In accordance with the Merger Agreement, at the effective time of the Merger, each of Himesh Bhise, Elisabeth B. Donohue, Marwan Fawaz, Andrew Kau, Michael J. Montgomery and Kevin Rendino resigned from the board of directors of the Company. These resignations were in connection with the Merger and not as a result of any disagreements between the Company and the resigning individuals on any matters related to the Company’s operations, policies, or practices.

Pursuant to the terms of the Merger Agreement, at the effective time of the Merger, Kenneth Lau and Quinn Morgan, as directors of Purchaser as of immediately prior to the effective time of the Merger, became the directors of the Company.

Each officer of the Company immediately prior to the effective time of the Merger will continue as an officer of the Company. The Company’s directors also elected Kenneth Lau as a new officer of the Company.

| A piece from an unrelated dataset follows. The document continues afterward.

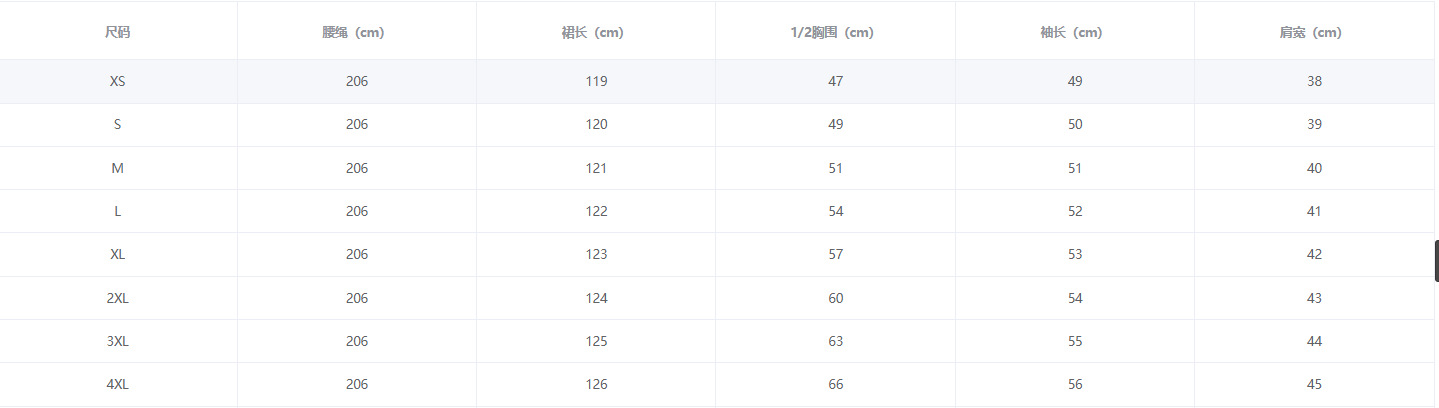Select the L size row label
1439x408 pixels.
point(117,211)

Information about Mr. Lau and Mr.  Morgan is contained in the Offer to Purchase, filed by Parent and Purchaser as Exhibit  (a)(1)(A) to the Tender Offer Statement on Schedule TO, originally filed with the SEC on March 3, 2021, which information is incorporated herein by reference.

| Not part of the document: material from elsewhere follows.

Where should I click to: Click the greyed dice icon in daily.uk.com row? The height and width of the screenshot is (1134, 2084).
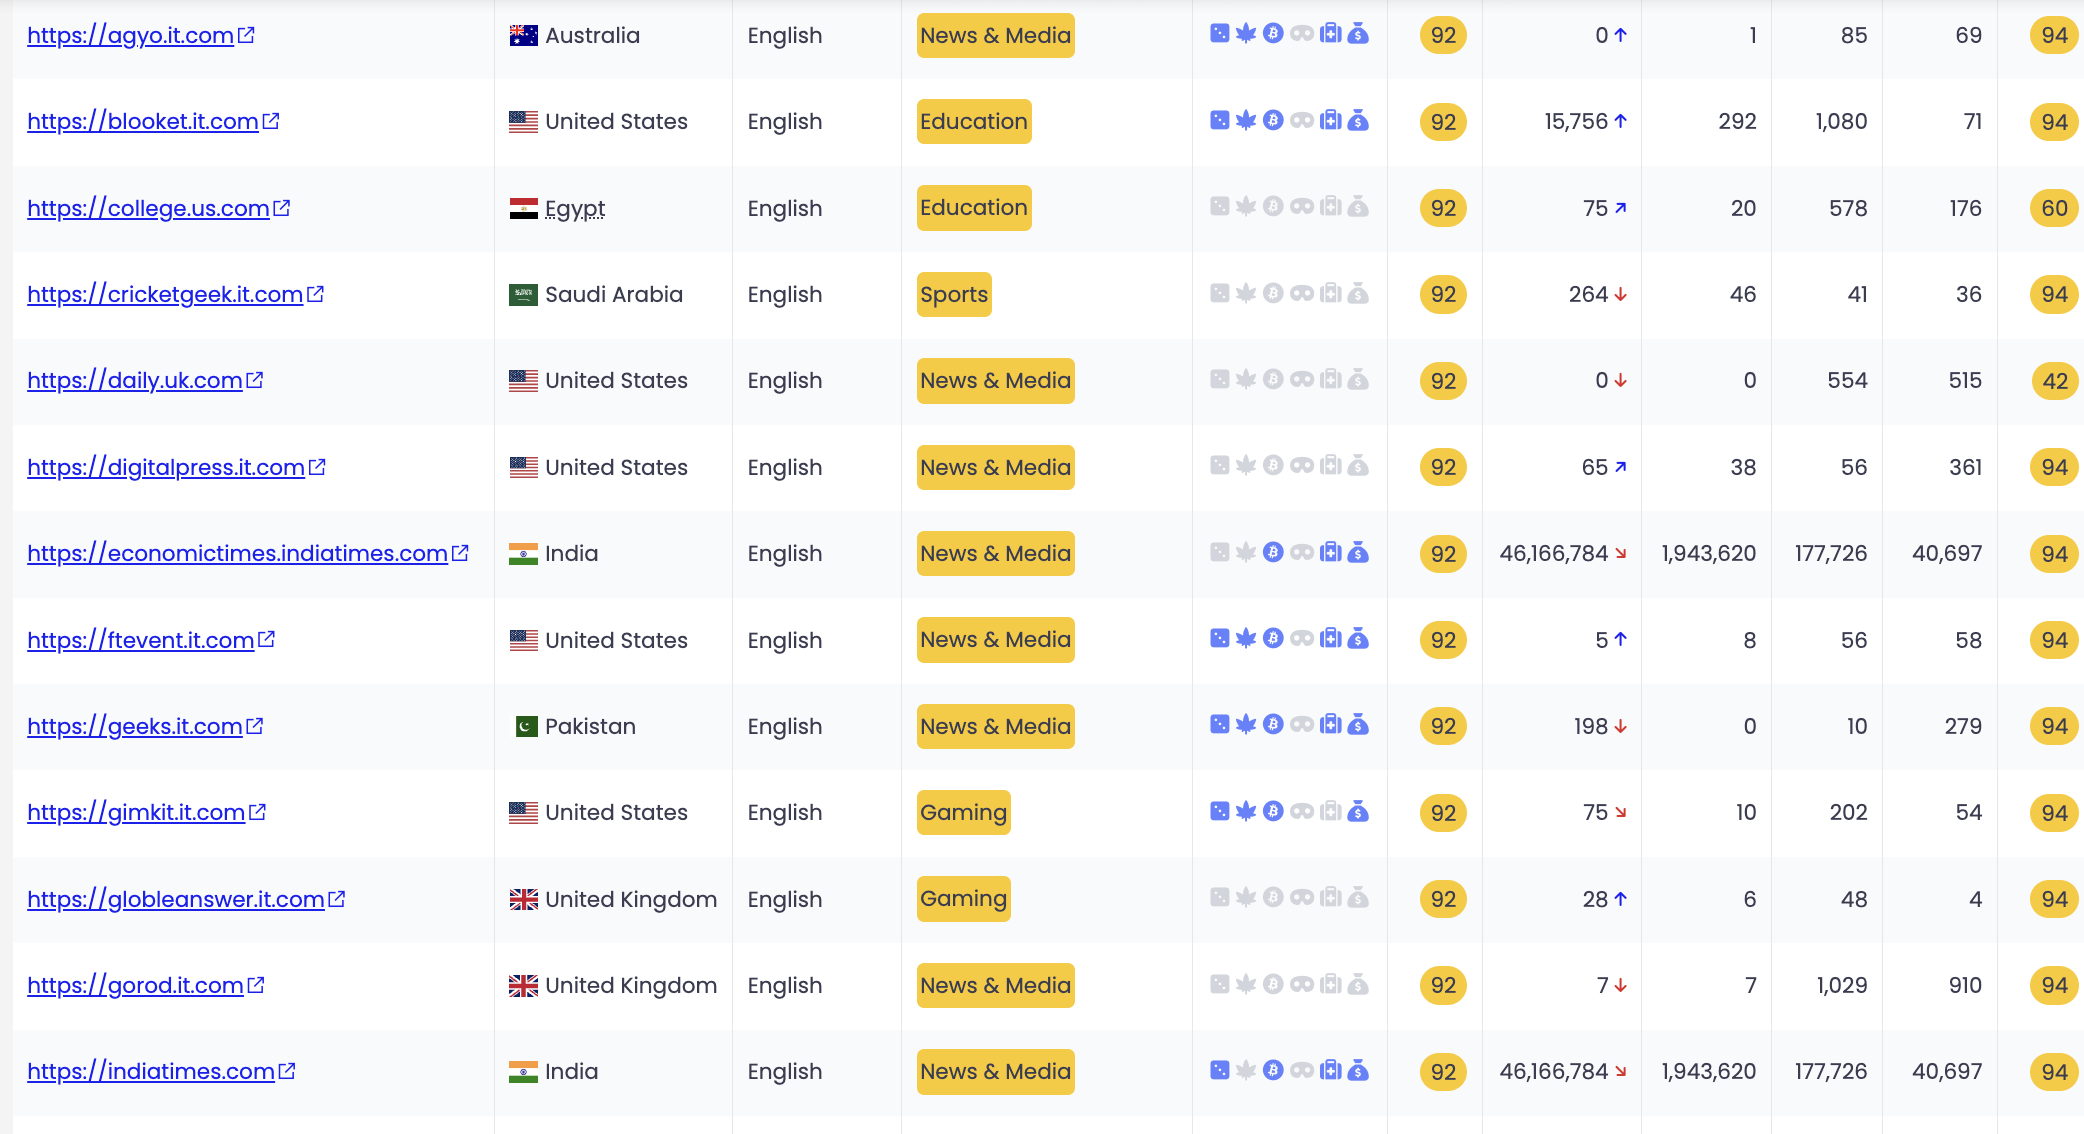[x=1219, y=379]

Item 5.03. Amendments to Articles of Incorporation or Bylaws; Change in Fiscal Year.

Pursuant to the terms of the Merger Agreement, on April 1, 2021, the Company’s certificate of incorporation and bylaws were each amended and restated in their entirety. Copies of the amended and restated certificate of incorporation and amended and restated bylaws are attached as Exhibits 3.1 and 3.2, respectively, to this Current Report on Form 8-K and are incorporated herein by reference.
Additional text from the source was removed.